What are urogenital sinus abnormalities?
A urogenital sinus anomaly is a defect present at birth in which the vagina and urethra open into a common channel, rather than separately. There are two general types of urogenital sinus anomalies. In a low confluence urogenital sinus anomaly, the common channel is short, the urethral opening is close to its normal location and the vagina is almost normal in length. In a high confluence urogenital sinus anomaly, the common channel is long, the urethral opening is internal and the vagina is quite short. This type is sometimes associated with an anus that is located too far forward.
How are urogenital sinus abnormalities diagnosed?
Urogenital sinus malformations are usually diagnosed during infancy by physical examination. If a urogenital sinus defect is suspect in an infant, an examination called a genitogram will be performed. To do a retrograde genitogram, contrast dye will be injected into the common opening. An X-ray will then be taken which will permit the doctors to determine the length of the common channel and the spatial relationship between the urethra and the vagina. This information will allow the urologist to determine the type of urogenital sinus anomaly and implement the appropriate treatment.
If a retrograde genitogram is inadequate, endoscopy may be done. In endoscopy, a fiber-optic camera is inserted into the common channel, which will allow the anatomy to be seen and identified. Other tests used under special situations include an ultrasound and MRI.
How are urogenital sinus abnormalities treated?
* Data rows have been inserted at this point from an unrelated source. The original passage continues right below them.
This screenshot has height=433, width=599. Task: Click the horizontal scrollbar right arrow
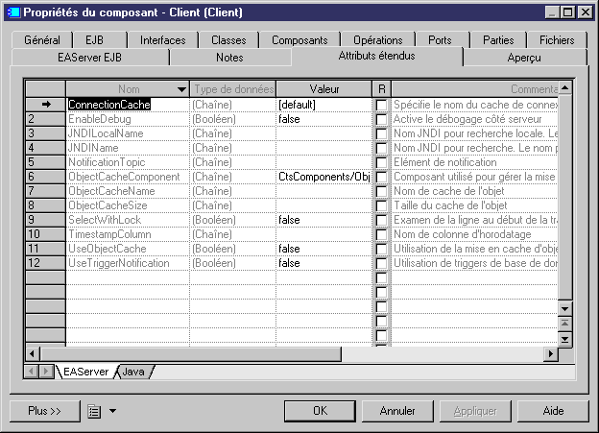pos(551,354)
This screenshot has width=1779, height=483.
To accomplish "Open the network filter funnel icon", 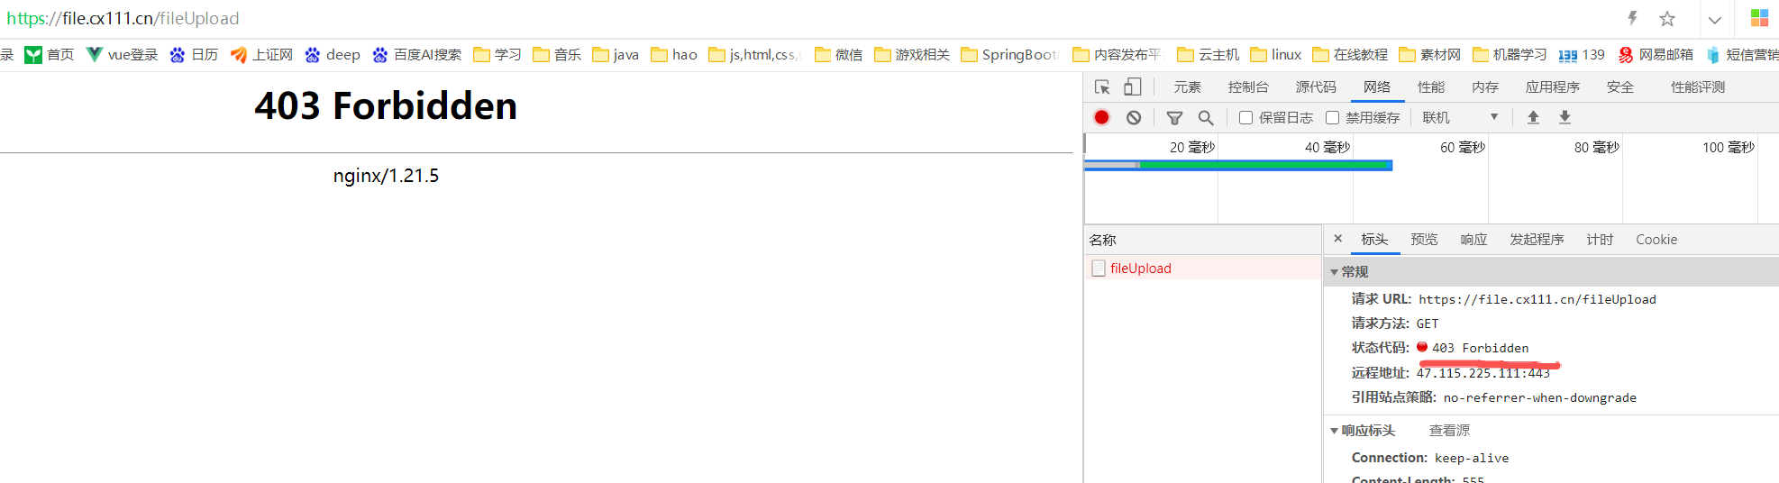I will click(x=1174, y=117).
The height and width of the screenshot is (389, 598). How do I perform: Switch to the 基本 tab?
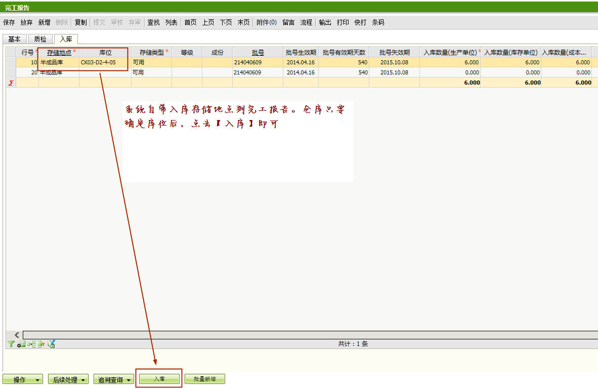[15, 39]
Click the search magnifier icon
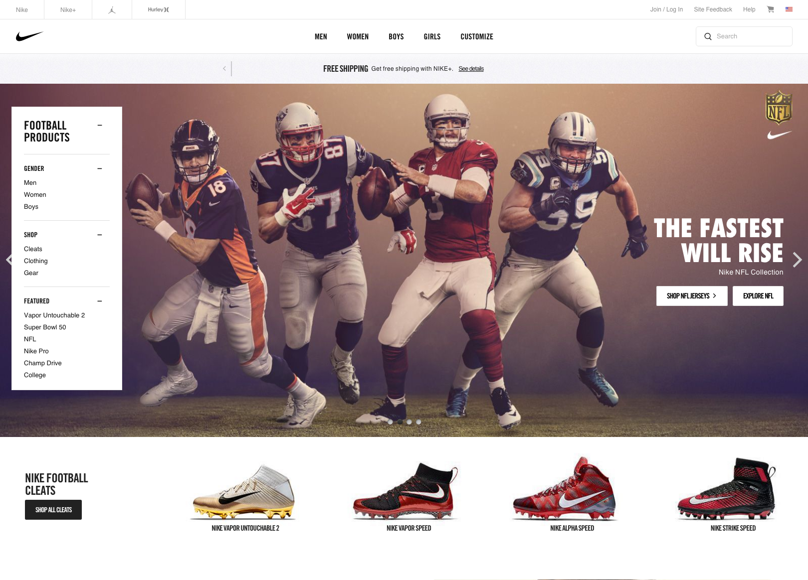 [x=708, y=36]
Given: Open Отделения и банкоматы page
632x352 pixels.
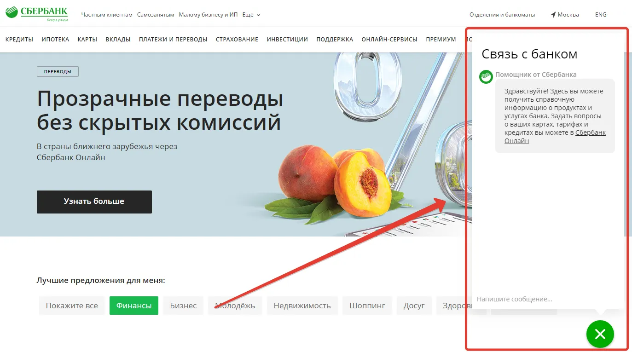Looking at the screenshot, I should pos(502,15).
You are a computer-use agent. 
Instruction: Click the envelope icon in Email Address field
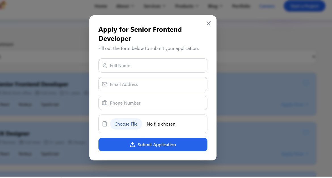105,84
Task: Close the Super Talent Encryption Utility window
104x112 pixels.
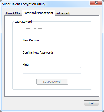Action: (96, 3)
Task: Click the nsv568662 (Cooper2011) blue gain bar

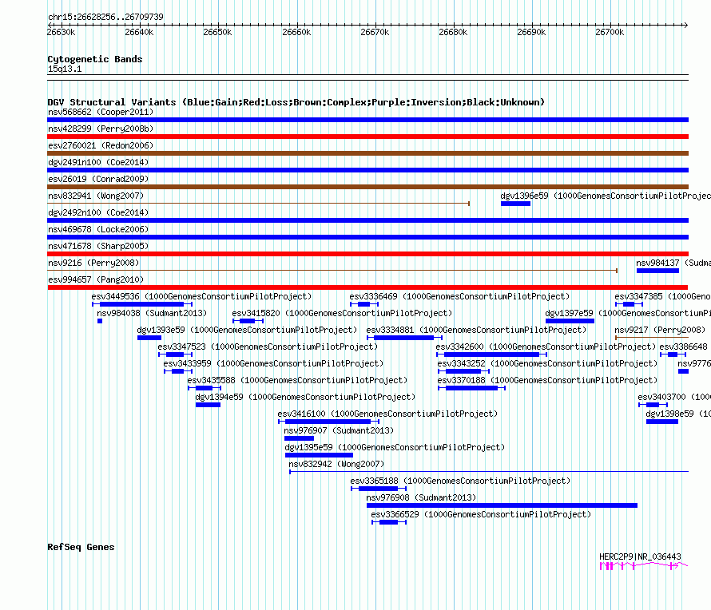Action: (x=367, y=120)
Surgery to separate the vagina and urethra is the only treatment for urogenital sinus abnormalities. Since there are many procedures for this operation, you and your child's doctor will decide the best approach, depending on the type of anomaly. If your child is diagnosed with a low confluence urogenital sinus anomaly, the surgeon will perform what is known as a flap vaginoplasty – a procedure to open the sinus so that the vagina and urethra have separate exterior openings. If she has a high confluence urogenital sinus anomaly, the surgeon will perform a pull-through vaginoplasty. In this procedure the vagina is brought to its normal location on the surface of the skin while the urethra continues to drain through what was once the common channel. Sometimes, a piece of skin or a section of bowel may be needed for this procedure.
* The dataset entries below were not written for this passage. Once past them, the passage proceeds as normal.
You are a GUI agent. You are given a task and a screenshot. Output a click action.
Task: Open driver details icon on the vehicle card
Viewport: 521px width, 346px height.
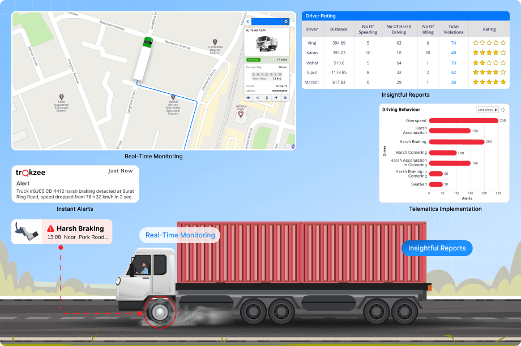tap(267, 98)
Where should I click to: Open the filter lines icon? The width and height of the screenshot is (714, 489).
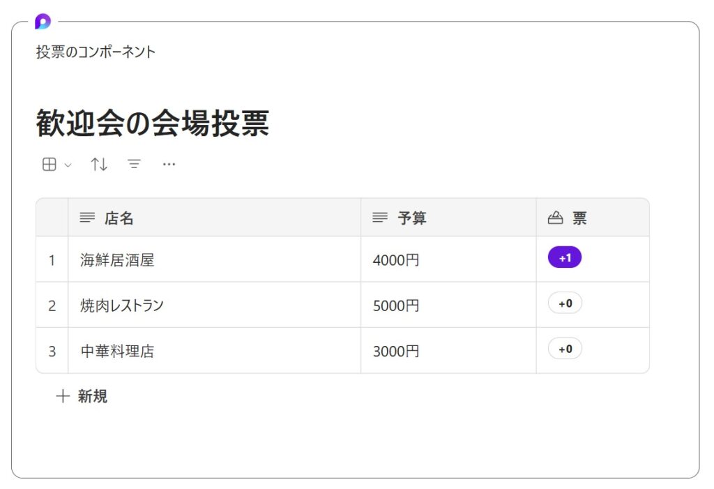coord(134,165)
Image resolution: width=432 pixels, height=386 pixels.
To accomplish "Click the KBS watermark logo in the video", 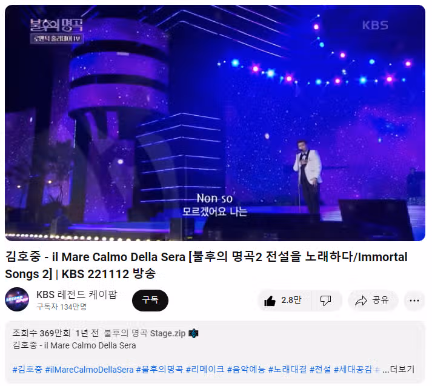I will point(375,25).
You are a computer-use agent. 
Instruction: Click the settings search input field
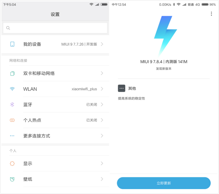point(55,28)
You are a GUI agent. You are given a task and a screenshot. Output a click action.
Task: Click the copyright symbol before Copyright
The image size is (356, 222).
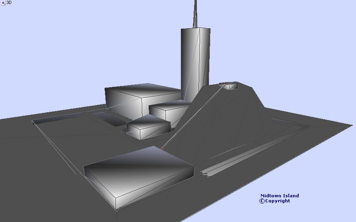coord(262,201)
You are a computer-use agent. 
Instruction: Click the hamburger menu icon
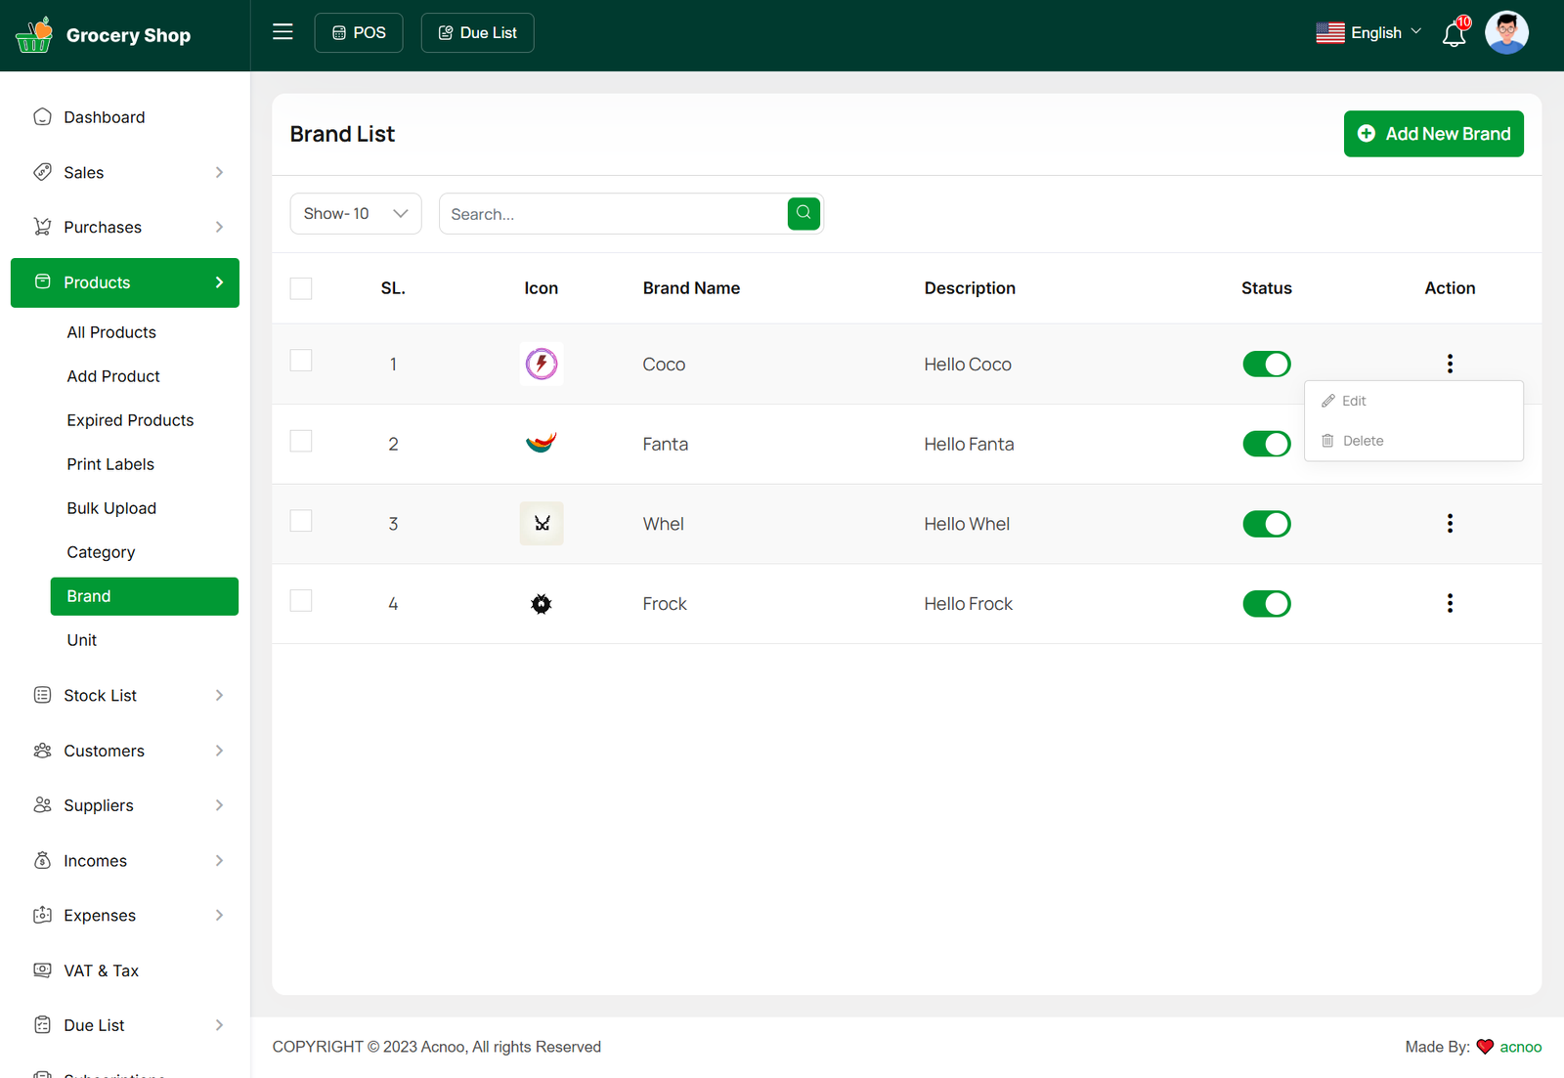pos(282,32)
Frequently asked questions:
Will my daughter have control over urination?
If the problem is corrected, urination should be normal.
Will my daughter have a normal sex life?
Yes, once the disorder has been corrected, she will be able to have a normal, enjoyable sex life.
Will she be able to have children?
Yes, once corrected, she should have no problem conceiving or bearing children.
Will she have a normal vaginal delivery?
Yes, she should be able to deliver children normally.